Dataset entries
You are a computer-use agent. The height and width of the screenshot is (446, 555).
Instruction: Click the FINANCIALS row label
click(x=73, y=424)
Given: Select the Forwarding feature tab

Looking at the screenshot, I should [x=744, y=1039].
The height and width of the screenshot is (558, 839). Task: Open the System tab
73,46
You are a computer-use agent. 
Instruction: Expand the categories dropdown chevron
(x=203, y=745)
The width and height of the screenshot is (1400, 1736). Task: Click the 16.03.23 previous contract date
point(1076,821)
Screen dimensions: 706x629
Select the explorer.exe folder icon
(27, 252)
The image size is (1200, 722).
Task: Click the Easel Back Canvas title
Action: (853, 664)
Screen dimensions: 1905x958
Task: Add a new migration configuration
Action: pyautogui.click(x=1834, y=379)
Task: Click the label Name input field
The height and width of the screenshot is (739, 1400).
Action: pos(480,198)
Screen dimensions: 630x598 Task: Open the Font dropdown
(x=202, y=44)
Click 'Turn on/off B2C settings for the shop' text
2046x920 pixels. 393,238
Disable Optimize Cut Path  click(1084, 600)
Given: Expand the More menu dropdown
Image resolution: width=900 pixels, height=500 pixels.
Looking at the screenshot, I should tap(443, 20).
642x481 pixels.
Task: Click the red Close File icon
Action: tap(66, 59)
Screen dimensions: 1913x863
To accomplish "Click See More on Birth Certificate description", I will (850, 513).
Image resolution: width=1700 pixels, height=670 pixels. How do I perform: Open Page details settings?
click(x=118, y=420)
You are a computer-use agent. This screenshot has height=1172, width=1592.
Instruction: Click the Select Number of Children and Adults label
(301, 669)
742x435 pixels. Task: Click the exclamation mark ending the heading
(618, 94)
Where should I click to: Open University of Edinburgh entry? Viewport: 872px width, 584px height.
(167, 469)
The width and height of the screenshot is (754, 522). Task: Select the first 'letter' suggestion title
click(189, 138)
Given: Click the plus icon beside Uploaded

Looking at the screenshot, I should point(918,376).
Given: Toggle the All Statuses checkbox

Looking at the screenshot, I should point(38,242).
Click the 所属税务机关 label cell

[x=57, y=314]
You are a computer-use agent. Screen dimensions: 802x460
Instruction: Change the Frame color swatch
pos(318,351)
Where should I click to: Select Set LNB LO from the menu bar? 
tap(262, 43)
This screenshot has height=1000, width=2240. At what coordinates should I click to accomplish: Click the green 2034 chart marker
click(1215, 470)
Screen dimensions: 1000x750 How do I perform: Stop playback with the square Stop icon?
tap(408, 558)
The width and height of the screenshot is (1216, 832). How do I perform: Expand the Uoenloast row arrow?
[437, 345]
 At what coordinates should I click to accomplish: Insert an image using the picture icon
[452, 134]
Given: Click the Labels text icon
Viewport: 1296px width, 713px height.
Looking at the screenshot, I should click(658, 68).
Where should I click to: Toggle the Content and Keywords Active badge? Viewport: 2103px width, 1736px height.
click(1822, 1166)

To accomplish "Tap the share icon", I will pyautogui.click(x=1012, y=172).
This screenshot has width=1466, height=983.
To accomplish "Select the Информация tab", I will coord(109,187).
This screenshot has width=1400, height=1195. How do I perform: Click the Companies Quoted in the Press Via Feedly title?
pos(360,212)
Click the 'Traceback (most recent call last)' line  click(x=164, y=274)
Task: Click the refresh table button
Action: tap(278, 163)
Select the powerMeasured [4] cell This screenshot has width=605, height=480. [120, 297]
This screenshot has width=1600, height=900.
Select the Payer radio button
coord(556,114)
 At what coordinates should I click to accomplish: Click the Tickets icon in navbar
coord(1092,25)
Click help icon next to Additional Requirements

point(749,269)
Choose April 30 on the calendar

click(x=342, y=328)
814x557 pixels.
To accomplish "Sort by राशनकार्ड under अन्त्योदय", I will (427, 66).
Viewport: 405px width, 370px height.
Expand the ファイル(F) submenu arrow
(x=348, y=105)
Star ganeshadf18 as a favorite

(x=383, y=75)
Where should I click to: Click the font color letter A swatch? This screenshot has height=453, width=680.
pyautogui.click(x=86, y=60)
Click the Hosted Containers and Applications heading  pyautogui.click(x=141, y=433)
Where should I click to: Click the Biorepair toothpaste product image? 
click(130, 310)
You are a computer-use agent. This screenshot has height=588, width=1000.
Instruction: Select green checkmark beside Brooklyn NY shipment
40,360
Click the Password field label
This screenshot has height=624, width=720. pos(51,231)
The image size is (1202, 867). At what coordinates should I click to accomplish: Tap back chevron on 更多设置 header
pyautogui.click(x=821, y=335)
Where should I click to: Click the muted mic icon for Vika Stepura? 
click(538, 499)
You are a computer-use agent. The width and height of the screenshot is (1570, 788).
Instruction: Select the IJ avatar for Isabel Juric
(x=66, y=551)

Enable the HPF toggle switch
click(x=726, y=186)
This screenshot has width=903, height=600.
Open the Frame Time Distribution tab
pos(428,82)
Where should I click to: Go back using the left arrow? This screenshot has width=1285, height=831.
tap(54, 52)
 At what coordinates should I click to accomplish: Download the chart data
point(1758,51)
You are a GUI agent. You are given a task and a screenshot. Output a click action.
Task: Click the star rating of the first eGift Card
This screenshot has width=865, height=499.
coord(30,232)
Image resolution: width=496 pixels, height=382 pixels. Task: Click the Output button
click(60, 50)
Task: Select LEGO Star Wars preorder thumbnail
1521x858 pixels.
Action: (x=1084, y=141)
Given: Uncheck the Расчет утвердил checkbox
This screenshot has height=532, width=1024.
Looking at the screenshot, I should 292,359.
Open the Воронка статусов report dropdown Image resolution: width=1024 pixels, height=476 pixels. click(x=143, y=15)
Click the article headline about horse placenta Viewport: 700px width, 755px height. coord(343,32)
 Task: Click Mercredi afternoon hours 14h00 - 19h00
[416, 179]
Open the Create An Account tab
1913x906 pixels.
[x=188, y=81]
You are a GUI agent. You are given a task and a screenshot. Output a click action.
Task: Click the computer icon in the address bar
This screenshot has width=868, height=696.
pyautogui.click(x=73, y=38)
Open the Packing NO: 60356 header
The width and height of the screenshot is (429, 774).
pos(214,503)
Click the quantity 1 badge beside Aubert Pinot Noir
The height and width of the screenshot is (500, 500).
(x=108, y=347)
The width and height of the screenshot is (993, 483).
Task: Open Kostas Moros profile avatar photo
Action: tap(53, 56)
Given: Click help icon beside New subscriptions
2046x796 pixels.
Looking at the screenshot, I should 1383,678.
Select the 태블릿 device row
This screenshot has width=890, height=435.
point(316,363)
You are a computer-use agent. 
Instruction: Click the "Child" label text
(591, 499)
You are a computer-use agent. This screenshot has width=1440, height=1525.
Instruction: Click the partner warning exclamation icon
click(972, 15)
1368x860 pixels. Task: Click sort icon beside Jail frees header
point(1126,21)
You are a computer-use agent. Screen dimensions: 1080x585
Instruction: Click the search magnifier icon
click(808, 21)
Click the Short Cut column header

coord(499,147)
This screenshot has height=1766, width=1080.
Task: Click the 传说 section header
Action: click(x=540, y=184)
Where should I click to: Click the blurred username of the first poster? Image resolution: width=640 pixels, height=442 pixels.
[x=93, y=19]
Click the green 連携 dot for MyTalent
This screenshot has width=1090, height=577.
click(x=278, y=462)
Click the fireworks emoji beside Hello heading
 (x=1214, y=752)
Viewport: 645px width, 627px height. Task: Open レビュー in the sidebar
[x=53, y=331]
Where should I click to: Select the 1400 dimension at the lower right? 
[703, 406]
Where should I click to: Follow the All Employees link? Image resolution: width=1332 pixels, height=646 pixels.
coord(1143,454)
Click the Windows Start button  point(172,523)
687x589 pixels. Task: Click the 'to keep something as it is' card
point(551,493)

• **Work to be completed**
The records above need to be duplicated. Keep every word unchanged.

• **Answer area**
You are a computer-use agent. The height and width of the screenshot is (446, 555).
Instruction: Click the FINANCIALS row label
click(x=73, y=424)
Given: Select the Forwarding feature tab

Looking at the screenshot, I should [x=744, y=1039].
The height and width of the screenshot is (558, 839). Task: Open the System tab
73,46
You are a computer-use agent. 
Instruction: Expand the categories dropdown chevron
(x=203, y=745)
The width and height of the screenshot is (1400, 1736). Task: Click the 16.03.23 previous contract date
point(1076,821)
Screen dimensions: 706x629
Select the explorer.exe folder icon
(27, 252)
The image size is (1200, 722).
Task: Click the Easel Back Canvas title
Action: (853, 664)
Screen dimensions: 1905x958
Task: Add a new migration configuration
Action: pyautogui.click(x=1834, y=379)
Task: Click the label Name input field
The height and width of the screenshot is (739, 1400).
Action: pos(480,198)
Screen dimensions: 630x598 Task: Open the Font dropdown
(x=202, y=44)
Click 'Turn on/off B2C settings for the shop' text
2046x920 pixels. 393,238
Disable Optimize Cut Path  click(1084, 600)
Given: Expand the More menu dropdown
Image resolution: width=900 pixels, height=500 pixels.
Looking at the screenshot, I should tap(443, 20).
642x481 pixels.
Task: Click the red Close File icon
Action: tap(66, 59)
Screen dimensions: 1913x863
To accomplish "Click See More on Birth Certificate description", I will (850, 513).
Image resolution: width=1700 pixels, height=670 pixels. How do I perform: Open Page details settings?
click(x=118, y=420)
You are a computer-use agent. This screenshot has height=1172, width=1592.
Instruction: Click the Select Number of Children and Adults label
(301, 669)
742x435 pixels. Task: Click the exclamation mark ending the heading
(618, 94)
Where should I click to: Open University of Edinburgh entry? Viewport: 872px width, 584px height.
(167, 469)
The width and height of the screenshot is (754, 522). Task: Select the first 'letter' suggestion title
click(189, 138)
Given: Click the plus icon beside Uploaded

Looking at the screenshot, I should point(918,376).
Given: Toggle the All Statuses checkbox

Looking at the screenshot, I should point(38,242).
Click the 所属税务机关 label cell

[x=57, y=314]
You are a computer-use agent. Screen dimensions: 802x460
Instruction: Change the Frame color swatch
pos(318,351)
Where should I click to: Select Set LNB LO from the menu bar? 
tap(262, 43)
This screenshot has height=1000, width=2240. At what coordinates should I click to accomplish: Click the green 2034 chart marker
click(1215, 470)
Screen dimensions: 1000x750 How do I perform: Stop playback with the square Stop icon?
tap(408, 558)
The width and height of the screenshot is (1216, 832). How do I perform: Expand the Uoenloast row arrow?
[437, 345]
 At what coordinates should I click to accomplish: Insert an image using the picture icon
[452, 134]
Given: Click the Labels text icon
Viewport: 1296px width, 713px height.
Looking at the screenshot, I should click(658, 68).
Where should I click to: Toggle the Content and Keywords Active badge? Viewport: 2103px width, 1736px height.
click(1822, 1166)

To accomplish "Tap the share icon", I will pyautogui.click(x=1012, y=172).
This screenshot has width=1466, height=983.
To accomplish "Select the Информация tab", I will coord(109,187).
This screenshot has width=1400, height=1195. How do I perform: Click the Companies Quoted in the Press Via Feedly title?
pos(360,212)
Click the 'Traceback (most recent call last)' line  click(x=164, y=274)
Task: Click the refresh table button
Action: tap(278, 163)
Select the powerMeasured [4] cell This screenshot has width=605, height=480. [120, 297]
This screenshot has width=1600, height=900.
Select the Payer radio button
coord(556,114)
 At what coordinates should I click to accomplish: Click the Tickets icon in navbar
coord(1092,25)
Click help icon next to Additional Requirements

point(749,269)
Choose April 30 on the calendar

click(x=342, y=328)
814x557 pixels.
To accomplish "Sort by राशनकार्ड under अन्त्योदय", I will (427, 66).
Viewport: 405px width, 370px height.
Expand the ファイル(F) submenu arrow
(x=348, y=105)
Star ganeshadf18 as a favorite

(x=383, y=75)
Where should I click to: Click the font color letter A swatch? This screenshot has height=453, width=680.
pyautogui.click(x=86, y=60)
Click the Hosted Containers and Applications heading  pyautogui.click(x=141, y=433)
Where should I click to: Click the Biorepair toothpaste product image? 
click(130, 310)
You are a computer-use agent. This screenshot has height=588, width=1000.
Instruction: Select green checkmark beside Brooklyn NY shipment
40,360
Click the Password field label
This screenshot has height=624, width=720. pos(51,231)
The image size is (1202, 867). At what coordinates should I click to accomplish: Tap back chevron on 更多设置 header
pyautogui.click(x=821, y=335)
Where should I click to: Click the muted mic icon for Vika Stepura? 
click(538, 499)
You are a computer-use agent. The width and height of the screenshot is (1570, 788).
Instruction: Select the IJ avatar for Isabel Juric
(x=66, y=551)

Enable the HPF toggle switch
click(x=726, y=186)
This screenshot has width=903, height=600.
Open the Frame Time Distribution tab
pos(428,82)
Where should I click to: Go back using the left arrow? This screenshot has width=1285, height=831.
tap(54, 52)
 At what coordinates should I click to accomplish: Download the chart data
point(1758,51)
You are a GUI agent. You are given a task and a screenshot. Output a click action.
Task: Click the star rating of the first eGift Card
This screenshot has width=865, height=499.
coord(30,232)
Image resolution: width=496 pixels, height=382 pixels. Task: Click the Output button
click(60, 50)
Task: Select LEGO Star Wars preorder thumbnail
1521x858 pixels.
Action: (x=1084, y=141)
Given: Uncheck the Расчет утвердил checkbox
This screenshot has height=532, width=1024.
Looking at the screenshot, I should 292,359.
Open the Воронка статусов report dropdown Image resolution: width=1024 pixels, height=476 pixels. click(x=143, y=15)
Click the article headline about horse placenta Viewport: 700px width, 755px height. coord(343,32)
 Task: Click Mercredi afternoon hours 14h00 - 19h00
[416, 179]
Open the Create An Account tab
1913x906 pixels.
[x=188, y=81]
You are a GUI agent. You are given a task and a screenshot. Output a click action.
Task: Click the computer icon in the address bar
This screenshot has width=868, height=696.
pyautogui.click(x=73, y=38)
Open the Packing NO: 60356 header
The width and height of the screenshot is (429, 774).
pos(214,503)
Click the quantity 1 badge beside Aubert Pinot Noir
The height and width of the screenshot is (500, 500).
(x=108, y=347)
The width and height of the screenshot is (993, 483).
Task: Open Kostas Moros profile avatar photo
Action: tap(53, 56)
Given: Click help icon beside New subscriptions
2046x796 pixels.
Looking at the screenshot, I should 1383,678.
Select the 태블릿 device row
This screenshot has width=890, height=435.
point(316,363)
You are a computer-use agent. 
Instruction: Click the "Child" label text
(591, 499)
You are a computer-use agent. This screenshot has width=1440, height=1525.
Instruction: Click the partner warning exclamation icon
click(972, 15)
1368x860 pixels. Task: Click sort icon beside Jail frees header
point(1126,21)
You are a computer-use agent. Screen dimensions: 1080x585
Instruction: Click the search magnifier icon
click(808, 21)
Click the Short Cut column header

coord(499,147)
This screenshot has height=1766, width=1080.
Task: Click the 传说 section header
Action: click(x=540, y=184)
Where should I click to: Click the blurred username of the first poster? Image resolution: width=640 pixels, height=442 pixels.
[x=93, y=19]
Click the green 連携 dot for MyTalent
This screenshot has width=1090, height=577.
click(x=278, y=462)
Click the fireworks emoji beside Hello heading
 (x=1214, y=752)
Viewport: 645px width, 627px height. Task: Open レビュー in the sidebar
[x=53, y=331]
Where should I click to: Select the 1400 dimension at the lower right? 
[703, 406]
Where should I click to: Follow the All Employees link? Image resolution: width=1332 pixels, height=646 pixels.
coord(1143,454)
Click the Windows Start button  point(172,523)
687x589 pixels. Task: Click the 'to keep something as it is' card
point(551,493)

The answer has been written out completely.